• [Exercise directions]: State the number of lines in the entries below where the string "Switch" occurs, and omit everything else.
----- Source data -----
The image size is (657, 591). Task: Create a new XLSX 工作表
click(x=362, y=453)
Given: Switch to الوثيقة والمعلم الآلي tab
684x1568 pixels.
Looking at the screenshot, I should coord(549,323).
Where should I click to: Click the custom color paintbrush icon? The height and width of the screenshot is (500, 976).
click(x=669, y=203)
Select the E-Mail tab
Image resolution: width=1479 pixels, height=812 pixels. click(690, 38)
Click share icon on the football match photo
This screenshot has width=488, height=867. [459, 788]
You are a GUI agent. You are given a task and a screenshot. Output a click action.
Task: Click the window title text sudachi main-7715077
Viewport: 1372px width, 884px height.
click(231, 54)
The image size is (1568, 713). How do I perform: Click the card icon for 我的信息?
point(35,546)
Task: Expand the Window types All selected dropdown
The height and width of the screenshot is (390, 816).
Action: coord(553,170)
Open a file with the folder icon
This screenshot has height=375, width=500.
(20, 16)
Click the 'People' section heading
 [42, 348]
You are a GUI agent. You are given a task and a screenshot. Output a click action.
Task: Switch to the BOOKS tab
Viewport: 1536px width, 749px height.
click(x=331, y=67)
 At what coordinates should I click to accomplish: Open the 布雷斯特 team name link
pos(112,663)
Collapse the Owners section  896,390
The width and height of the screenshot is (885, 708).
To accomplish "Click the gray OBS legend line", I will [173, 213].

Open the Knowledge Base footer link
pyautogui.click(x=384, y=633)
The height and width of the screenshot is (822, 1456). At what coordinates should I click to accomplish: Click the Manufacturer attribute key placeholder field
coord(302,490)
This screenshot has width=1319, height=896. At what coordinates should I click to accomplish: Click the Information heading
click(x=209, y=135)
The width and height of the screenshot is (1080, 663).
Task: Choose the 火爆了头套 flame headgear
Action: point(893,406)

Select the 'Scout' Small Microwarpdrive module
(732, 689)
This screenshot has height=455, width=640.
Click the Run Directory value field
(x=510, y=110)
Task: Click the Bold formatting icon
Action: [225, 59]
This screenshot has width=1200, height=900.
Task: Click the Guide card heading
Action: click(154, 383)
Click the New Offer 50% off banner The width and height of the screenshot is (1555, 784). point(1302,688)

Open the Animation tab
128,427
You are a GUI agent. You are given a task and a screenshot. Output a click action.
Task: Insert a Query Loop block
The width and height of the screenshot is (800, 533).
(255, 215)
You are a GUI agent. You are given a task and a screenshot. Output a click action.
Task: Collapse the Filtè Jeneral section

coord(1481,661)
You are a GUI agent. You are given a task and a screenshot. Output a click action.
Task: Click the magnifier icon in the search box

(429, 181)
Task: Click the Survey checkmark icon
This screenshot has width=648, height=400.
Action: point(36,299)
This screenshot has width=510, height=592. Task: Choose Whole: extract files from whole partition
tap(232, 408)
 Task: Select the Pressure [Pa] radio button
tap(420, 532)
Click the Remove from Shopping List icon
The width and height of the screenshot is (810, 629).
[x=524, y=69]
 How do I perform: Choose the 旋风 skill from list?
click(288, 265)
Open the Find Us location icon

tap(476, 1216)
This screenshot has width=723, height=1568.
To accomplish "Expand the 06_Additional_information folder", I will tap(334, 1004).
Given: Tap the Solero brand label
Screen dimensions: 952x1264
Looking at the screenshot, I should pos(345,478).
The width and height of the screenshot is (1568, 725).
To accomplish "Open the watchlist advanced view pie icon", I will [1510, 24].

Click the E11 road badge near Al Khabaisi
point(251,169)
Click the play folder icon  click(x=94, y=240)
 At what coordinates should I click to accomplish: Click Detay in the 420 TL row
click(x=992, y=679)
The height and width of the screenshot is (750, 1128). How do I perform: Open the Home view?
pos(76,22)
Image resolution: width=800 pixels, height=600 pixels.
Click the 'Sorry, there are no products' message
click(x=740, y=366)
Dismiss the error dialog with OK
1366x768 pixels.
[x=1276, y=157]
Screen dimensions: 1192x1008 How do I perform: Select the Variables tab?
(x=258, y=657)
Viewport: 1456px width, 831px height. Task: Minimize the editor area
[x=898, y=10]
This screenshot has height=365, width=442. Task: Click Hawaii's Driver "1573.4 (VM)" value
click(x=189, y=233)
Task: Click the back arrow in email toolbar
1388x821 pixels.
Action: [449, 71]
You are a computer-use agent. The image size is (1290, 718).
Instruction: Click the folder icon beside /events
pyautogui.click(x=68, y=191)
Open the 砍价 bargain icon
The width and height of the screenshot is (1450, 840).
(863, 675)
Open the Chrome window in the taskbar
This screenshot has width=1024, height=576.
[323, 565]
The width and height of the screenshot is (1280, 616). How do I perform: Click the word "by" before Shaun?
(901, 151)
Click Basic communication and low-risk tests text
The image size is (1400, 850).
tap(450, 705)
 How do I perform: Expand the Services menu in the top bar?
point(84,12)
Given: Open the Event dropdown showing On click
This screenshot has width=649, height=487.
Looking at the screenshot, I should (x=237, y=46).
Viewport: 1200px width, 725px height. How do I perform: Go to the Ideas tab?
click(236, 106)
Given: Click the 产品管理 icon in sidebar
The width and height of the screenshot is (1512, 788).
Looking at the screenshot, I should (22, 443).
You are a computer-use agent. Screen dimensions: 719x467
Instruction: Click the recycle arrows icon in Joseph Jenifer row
-----
• [Response to the exercise]: 2